# High CPU utilization with LR CC on my iMac???



## JohnD22 (May 1, 2015)

After upgrading to Lightroom CC on my mid-2010 27" iMac, 2.8ghz Intel core i5, 16gb memory and 1tb hard drive only 50% full LR CC is almost always using over 100% of the cpu with tremendous heat buildup on the top of the monitor. Don't know what would cause this. I would appreciate any thoughts.


Thanks!!
--
John


----------



## clee01l (May 2, 2015)

JohnD22 said:


> After upgrading to Lightroom CC on my mid-2010 27" iMac, 2.8ghz Intel core i5, 16gb memory and 1tb hard drive only 50% full LR CC is almost always using over 100% of the cpu with tremendous heat buildup on the top of the monitor.
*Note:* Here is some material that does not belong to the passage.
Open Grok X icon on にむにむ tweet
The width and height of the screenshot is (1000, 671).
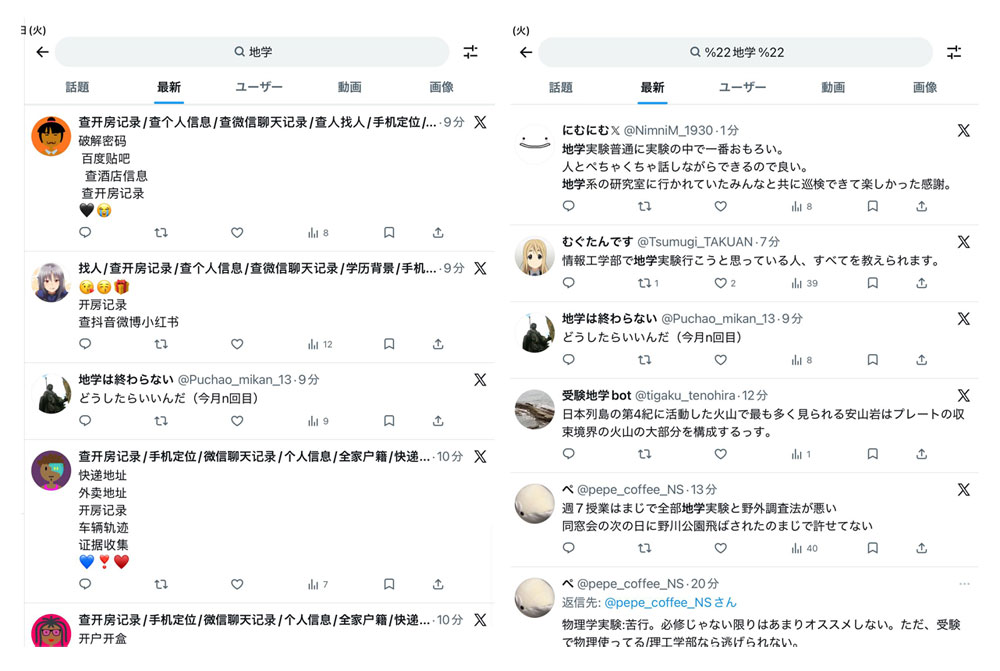pyautogui.click(x=964, y=130)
Don't know what would cause this. I would appreciate any thoughts.
> 
> 
> Thanks!!
> ...


Are you seeing this in the Activity monitor?  What processes is LRCC running?    Has face recognition completed? Are you fully sync'd with Lightroom Mobile?   My LRCC is running at idle in Library with 27 threads open and utilizing 0.1% CPU.  (Note that is 1/10 of 1% of the CPU).

When did you last restart OS X?  Have you updated to the patch for Lightroom(2015.0.1)?


----------